Parsing an increasing population

When AGT Food and ingredients’ Murad Al-Katib mentioned the expected growth in world population at Grain World last week, I got curious. I’ve heard the number several times, but I wondered what more there is too it.

Understandably, Al-Katib sees tremendous opportunity for Canada’s agricultural sector.

Indeed, it’s not just the growth in population that presents this opportunity, but where it will happen.
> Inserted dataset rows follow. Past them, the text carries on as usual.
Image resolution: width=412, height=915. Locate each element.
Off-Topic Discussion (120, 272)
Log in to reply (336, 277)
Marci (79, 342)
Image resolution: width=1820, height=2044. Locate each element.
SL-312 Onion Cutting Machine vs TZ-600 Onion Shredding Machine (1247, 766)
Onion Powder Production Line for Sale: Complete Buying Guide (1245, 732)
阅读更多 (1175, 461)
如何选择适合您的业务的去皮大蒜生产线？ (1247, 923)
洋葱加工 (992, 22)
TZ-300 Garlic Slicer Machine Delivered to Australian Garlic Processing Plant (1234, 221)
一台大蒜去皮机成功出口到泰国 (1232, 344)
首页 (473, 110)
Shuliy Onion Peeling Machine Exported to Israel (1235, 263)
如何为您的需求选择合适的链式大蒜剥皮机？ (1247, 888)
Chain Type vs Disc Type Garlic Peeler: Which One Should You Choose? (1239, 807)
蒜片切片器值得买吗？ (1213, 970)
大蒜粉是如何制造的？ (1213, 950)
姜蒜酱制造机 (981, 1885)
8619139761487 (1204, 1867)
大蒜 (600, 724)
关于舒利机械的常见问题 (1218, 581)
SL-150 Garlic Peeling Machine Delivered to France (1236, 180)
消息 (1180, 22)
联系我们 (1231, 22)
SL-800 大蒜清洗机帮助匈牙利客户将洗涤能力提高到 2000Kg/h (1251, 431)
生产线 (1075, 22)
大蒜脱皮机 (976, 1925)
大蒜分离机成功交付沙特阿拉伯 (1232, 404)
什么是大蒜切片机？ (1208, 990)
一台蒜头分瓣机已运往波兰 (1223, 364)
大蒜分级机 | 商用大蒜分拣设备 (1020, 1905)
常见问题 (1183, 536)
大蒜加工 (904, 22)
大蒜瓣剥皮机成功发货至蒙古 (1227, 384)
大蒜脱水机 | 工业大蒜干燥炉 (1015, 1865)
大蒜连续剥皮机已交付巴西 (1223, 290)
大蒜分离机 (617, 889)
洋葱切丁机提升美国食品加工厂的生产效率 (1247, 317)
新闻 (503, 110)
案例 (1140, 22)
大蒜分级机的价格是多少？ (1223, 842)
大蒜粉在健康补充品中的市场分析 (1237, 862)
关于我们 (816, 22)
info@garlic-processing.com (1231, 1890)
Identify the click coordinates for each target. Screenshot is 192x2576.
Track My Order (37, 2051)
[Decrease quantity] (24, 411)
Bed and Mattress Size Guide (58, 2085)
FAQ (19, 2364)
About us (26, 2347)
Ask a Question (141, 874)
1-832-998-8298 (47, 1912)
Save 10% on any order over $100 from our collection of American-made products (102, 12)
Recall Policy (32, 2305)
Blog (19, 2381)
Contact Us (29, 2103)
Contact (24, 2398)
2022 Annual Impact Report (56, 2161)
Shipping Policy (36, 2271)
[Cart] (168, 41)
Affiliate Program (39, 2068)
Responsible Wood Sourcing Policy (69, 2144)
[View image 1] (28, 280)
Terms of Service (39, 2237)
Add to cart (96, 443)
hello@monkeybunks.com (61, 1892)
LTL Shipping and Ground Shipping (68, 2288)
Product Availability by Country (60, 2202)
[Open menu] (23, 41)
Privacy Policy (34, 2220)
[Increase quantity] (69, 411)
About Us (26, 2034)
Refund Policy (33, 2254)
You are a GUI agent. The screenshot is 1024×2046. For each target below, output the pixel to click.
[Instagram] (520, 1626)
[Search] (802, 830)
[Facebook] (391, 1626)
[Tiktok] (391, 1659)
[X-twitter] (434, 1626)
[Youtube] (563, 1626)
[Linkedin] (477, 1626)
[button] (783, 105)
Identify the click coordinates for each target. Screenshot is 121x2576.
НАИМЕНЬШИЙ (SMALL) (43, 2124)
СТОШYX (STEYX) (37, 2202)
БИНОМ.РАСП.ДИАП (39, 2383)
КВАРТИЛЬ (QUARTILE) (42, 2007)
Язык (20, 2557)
A report prepared for the United Nations’ economic and social affairs department expects the current 7.7 billion population to increase to 9.8 billion by 2050 and to 11.2 billion by 2100.

Let’s stay with 2050, since there’s a chance some of us will still be around to observe. (I’ll be 89. I’m an optimist.)

Population in the developed regions will remain unchanged, which means total demand for food won’t change much in those areas, but shifting cultural patterns will likely change the demand for food ingredients.

However, the 49 least developed countries are projected to double in size to more than 1.8 billion.

The UN notes that India will overtake China’s population around 2028, when both countries will have about 1.45 billion people. India’s population is expected to keep growing after that, while China’s is expected to decline.

Nigeria’s population is expected to surpass the United States before 2050.

Nigeria has the 10th largest oil reserves in the world. Well run, it could cultivate a robust middle class, with an expected rise in consumerism, often including more demand for meat.

Europe’s population is projected to decline by 14 percent, which means it will have to find a way to support a rapidly aging population.

Meanwhile, a different study shows Japan faces a population decline from its current 127 million to about 107 million by 2050. Officials there are already designing developments to help keep seniors working, such as placing senior-friendly businesses in apartment buildings.

Al-Katib says in the next 40 years the world will have to produce equivalent of all the food produced in the last 10,000 years.

So opportunities abound, providing we can figure out what the demand will be and how to produce it.